You need 40 credits (10 years of work) paying into the Social Security system to become eligible for retirement benefits. The amount of Social Security benefits you'll eventually receive will be based on:
your highest 35 years of earnings (inflation-adjusted), and
when you decide to claim benefits (early, Full Retirement Age, or delay up to age 70 under current law)
From your question, I'm not sure that you're aware...if you're a US citizen (or considered a US resident abroad), you will still have to file an annual US income tax return. You may be able to claim a Foreign Earned Income Exclusion to mitigate double taxation on your income. And if you're a US citizen, the rules for paying Self-Employment Tax (Social Security & Medicare) on your net free-lancing income (if over $400) are generally the same as if you lived in the US. In that case, you'd continue paying into the US Social Security system each year, which in turn should enhance the benefits that you'll eventually collect. I hope that helps. All the best in your free-lancing career!

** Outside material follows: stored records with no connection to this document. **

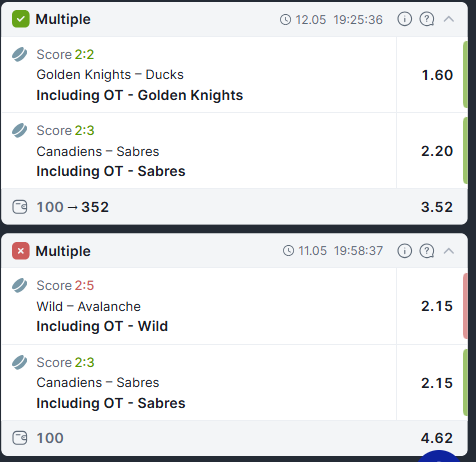Open the Wild – Avalanche match
The image size is (476, 462).
point(89,306)
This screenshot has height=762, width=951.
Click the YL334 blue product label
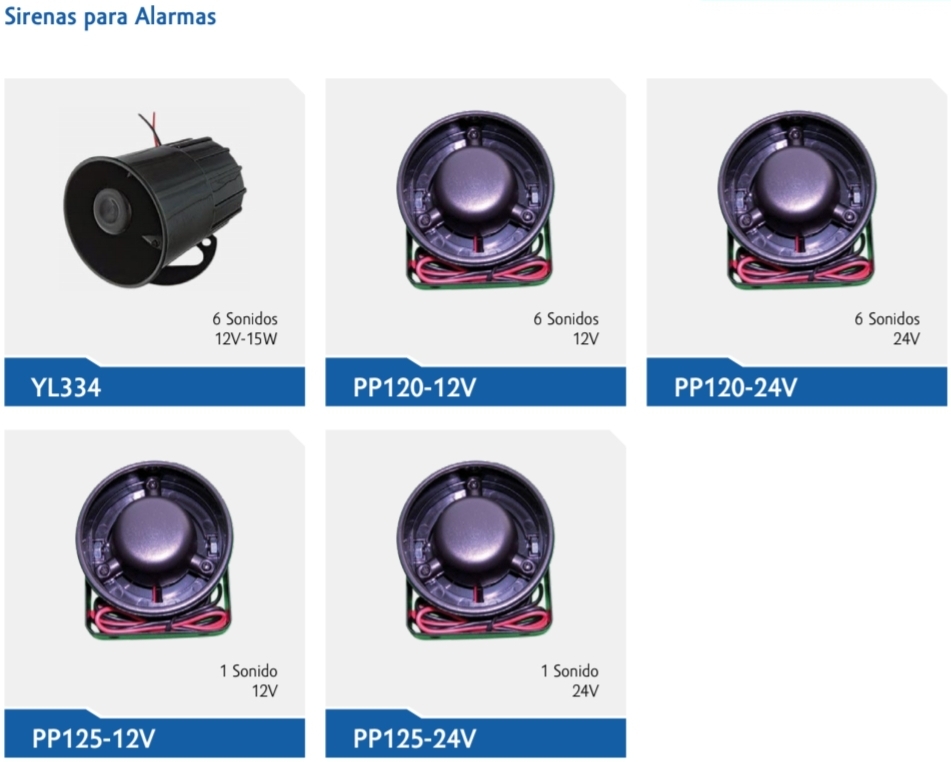[155, 386]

Hi! If I understand your question and the data you’ve provided, you have 22 years of regular work in the US where you received a W-2 each year and worked for companies that paid you wages and paid into the Social Security system. If that is correct, you are eligible for Social Security retirement benefits.
Benefits are based on how much you earned during your working career. Higher lifetime earnings result in higher benefits. If there were some years you didn’t work or had low earnings, your benefit amount may be lower than if you had worked steadily.
Hopefully this will help ease your worry a bit. You can keep working overseas. When you are ready to come back to the US, you could work a few more years to try and reach the 35 years of covered work that will help maximize your benefits. If you delay taking benefits until you are age 70, you will also have a higher monthly benefit for the rest of your years. Best of luck to you and thanks for writing!